**Set exercise:** Can you copy out the lines below exactly as they appear, leaving the pictures out?

**Data entries:**
=======

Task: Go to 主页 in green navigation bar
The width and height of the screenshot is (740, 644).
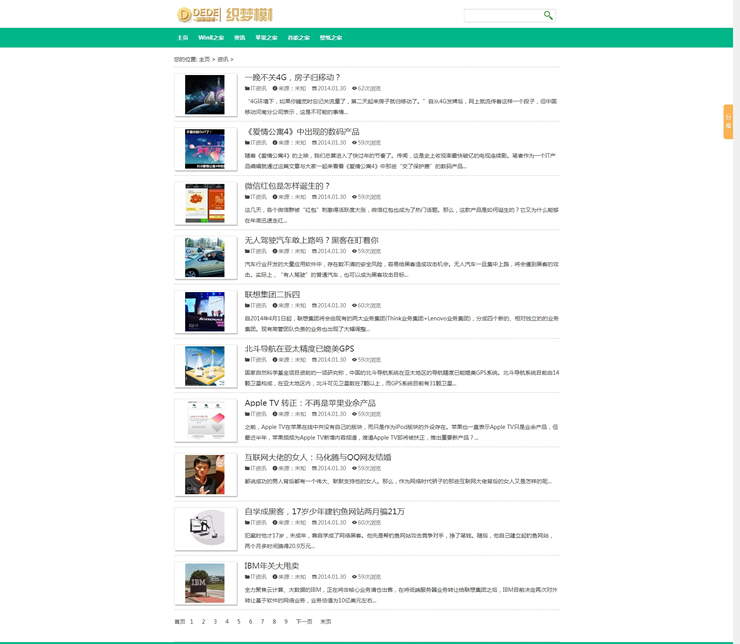Action: pos(182,37)
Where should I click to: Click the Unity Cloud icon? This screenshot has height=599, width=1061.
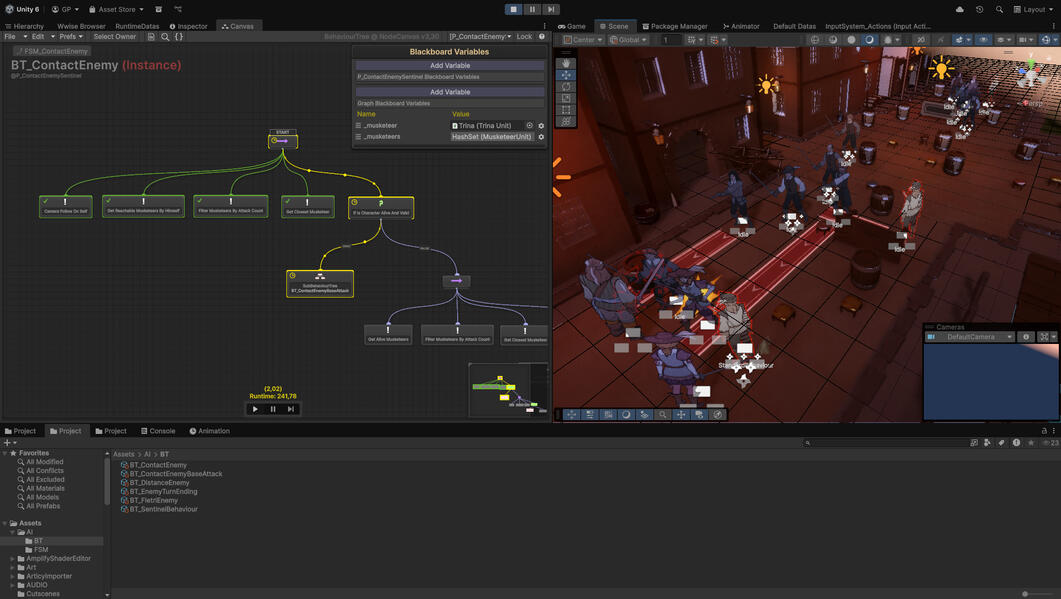tap(960, 9)
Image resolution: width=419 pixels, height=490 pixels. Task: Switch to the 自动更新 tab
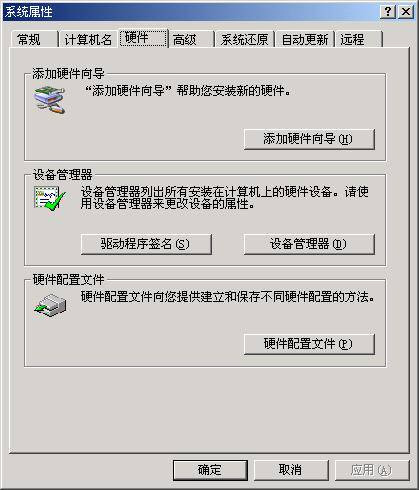(x=305, y=39)
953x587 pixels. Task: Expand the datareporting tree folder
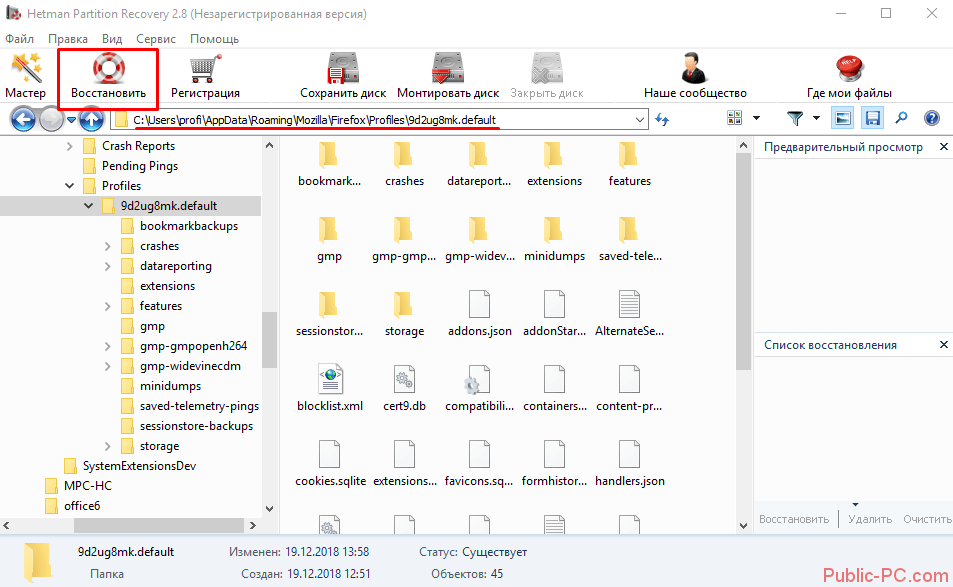click(108, 266)
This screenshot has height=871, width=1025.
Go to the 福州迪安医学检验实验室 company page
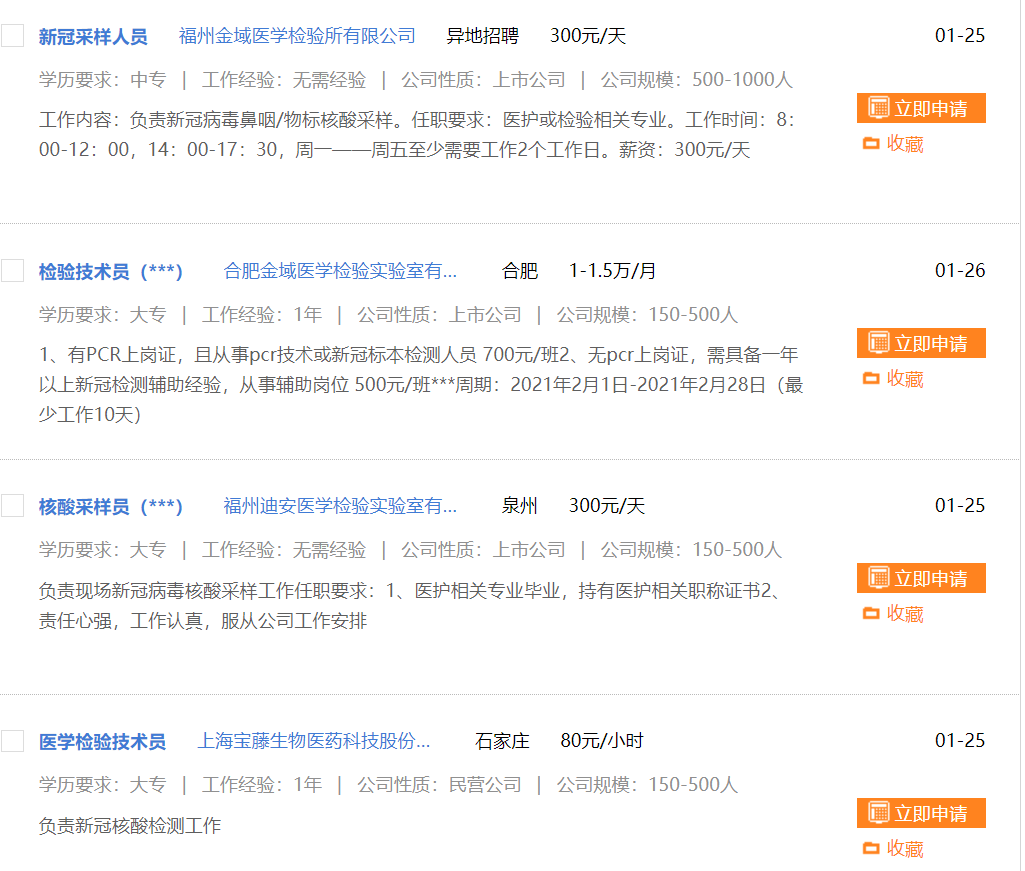340,507
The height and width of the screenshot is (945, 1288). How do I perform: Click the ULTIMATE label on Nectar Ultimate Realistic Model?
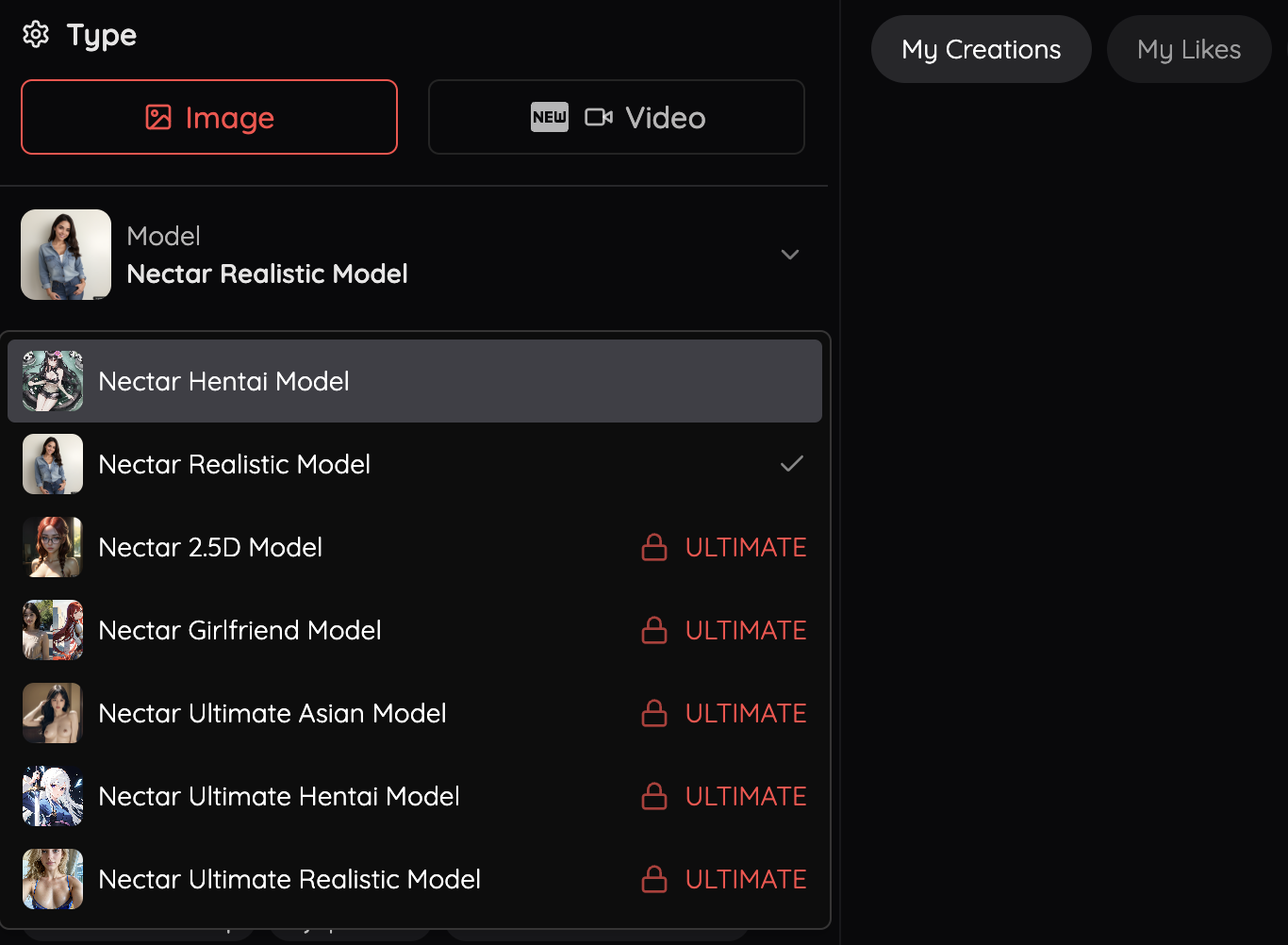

=======

**Result for this exercise:**
Task: Go to 主页 in green navigation bar
The width and height of the screenshot is (740, 644).
Action: pos(182,37)
Where should I click to: Click the Unity Cloud icon? This screenshot has height=599, width=1061.
tap(960, 9)
Image resolution: width=419 pixels, height=490 pixels. Task: Switch to the 自动更新 tab
(x=305, y=39)
953x587 pixels. Task: Expand the datareporting tree folder
click(108, 266)
This screenshot has height=871, width=1025.
Go to the 福州迪安医学检验实验室 company page
340,507
The height and width of the screenshot is (945, 1288). How do I perform: Click the ULTIMATE label on Nectar Ultimate Realistic Model?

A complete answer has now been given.